Lección cuarta: maneja bien las expectativas. Hay expresiones que quedan para siempre: “hilillos de plastilina”, “playas esplendorosas”, “brotes verdes”… Los exorcistas saben que deben mencionar al diablo para que salga. Llamarle con la palabra por la que es usualmente conocido. Parece una tontería, pero no lo es. Hay algo mágico en el efecto balsámico de llamar a las cosas por su nombre. Y si la gente ve que la situación es desastrosa en la noche del día de reyes, quiere ver como alguno de sus gobernantes lo dice sin tapujos. Sin justificaciones ni atajos.
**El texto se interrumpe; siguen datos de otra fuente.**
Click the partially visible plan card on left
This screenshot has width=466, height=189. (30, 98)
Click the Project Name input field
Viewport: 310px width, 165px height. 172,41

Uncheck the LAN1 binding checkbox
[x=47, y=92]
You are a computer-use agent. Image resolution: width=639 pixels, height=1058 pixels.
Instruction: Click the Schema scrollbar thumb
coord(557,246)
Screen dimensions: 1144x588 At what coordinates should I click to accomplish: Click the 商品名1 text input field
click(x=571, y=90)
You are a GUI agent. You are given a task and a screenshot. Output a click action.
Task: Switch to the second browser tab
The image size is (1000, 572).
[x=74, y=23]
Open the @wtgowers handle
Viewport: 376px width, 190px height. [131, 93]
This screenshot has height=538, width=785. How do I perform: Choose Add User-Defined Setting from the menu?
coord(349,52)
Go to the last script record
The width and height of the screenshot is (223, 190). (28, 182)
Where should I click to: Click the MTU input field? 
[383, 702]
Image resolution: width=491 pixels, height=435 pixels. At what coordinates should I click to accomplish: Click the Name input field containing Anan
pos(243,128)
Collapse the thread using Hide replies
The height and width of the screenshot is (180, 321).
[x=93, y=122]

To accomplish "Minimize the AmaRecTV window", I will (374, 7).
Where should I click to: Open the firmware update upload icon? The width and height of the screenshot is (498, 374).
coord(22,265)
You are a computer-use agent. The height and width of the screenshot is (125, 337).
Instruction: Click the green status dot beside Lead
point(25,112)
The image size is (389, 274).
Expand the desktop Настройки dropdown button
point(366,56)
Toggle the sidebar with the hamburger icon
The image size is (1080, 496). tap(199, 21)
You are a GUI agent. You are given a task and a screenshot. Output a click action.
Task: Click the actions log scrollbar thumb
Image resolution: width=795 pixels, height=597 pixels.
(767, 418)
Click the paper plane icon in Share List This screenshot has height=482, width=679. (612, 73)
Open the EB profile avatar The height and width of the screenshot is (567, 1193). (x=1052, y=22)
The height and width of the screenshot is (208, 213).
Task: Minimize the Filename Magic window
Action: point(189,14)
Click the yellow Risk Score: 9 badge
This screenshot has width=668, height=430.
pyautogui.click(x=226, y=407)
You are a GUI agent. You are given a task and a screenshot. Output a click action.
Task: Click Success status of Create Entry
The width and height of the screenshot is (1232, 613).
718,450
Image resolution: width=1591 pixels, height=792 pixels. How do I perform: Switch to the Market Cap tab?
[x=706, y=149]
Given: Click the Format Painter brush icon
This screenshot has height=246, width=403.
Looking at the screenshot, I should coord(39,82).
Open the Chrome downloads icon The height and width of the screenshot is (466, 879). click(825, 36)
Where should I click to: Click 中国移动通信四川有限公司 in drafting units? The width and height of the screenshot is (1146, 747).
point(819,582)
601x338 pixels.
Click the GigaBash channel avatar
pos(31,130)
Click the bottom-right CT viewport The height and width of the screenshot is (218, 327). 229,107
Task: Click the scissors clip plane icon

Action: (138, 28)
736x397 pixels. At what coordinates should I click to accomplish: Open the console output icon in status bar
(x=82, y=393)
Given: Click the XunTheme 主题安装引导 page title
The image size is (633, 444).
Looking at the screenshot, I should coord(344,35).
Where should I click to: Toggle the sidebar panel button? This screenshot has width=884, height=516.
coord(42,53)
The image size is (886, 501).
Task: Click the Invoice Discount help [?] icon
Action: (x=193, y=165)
Si todo el mundo dice “crisis”, quiere que su presidente diga “crisis”. Es imprescindible ajustar el lenguaje a las percepciones del público o de lo contrario el gobernante parecerá un loco, un mentiroso o un insensible.

Lección quinta: pedir perdón no es síntoma de debilidad, sino de fortaleza. A menos que te veas obligado a solicitar el perdón constantemente, la petición de disculpas te engrandece. Imaginemos que Rajoy pide perdón por la desastrosa organización de la vuelta a casa durante la nevada. Habría contrastado con la suficiencia de su director general de Tráfico y el silencio vergonzante de sus ministros de Interior y de Fomento. Pedir perdón, más o menos como hizo Pedro Solbes el miércoles en el Congreso, libera tensiones y mitiga la indignación. La petición de perdón no está entre las prácticas virtuosas de las víctimas de hubris. Sí lo está en la actitud de las líderes y los líderes admirados.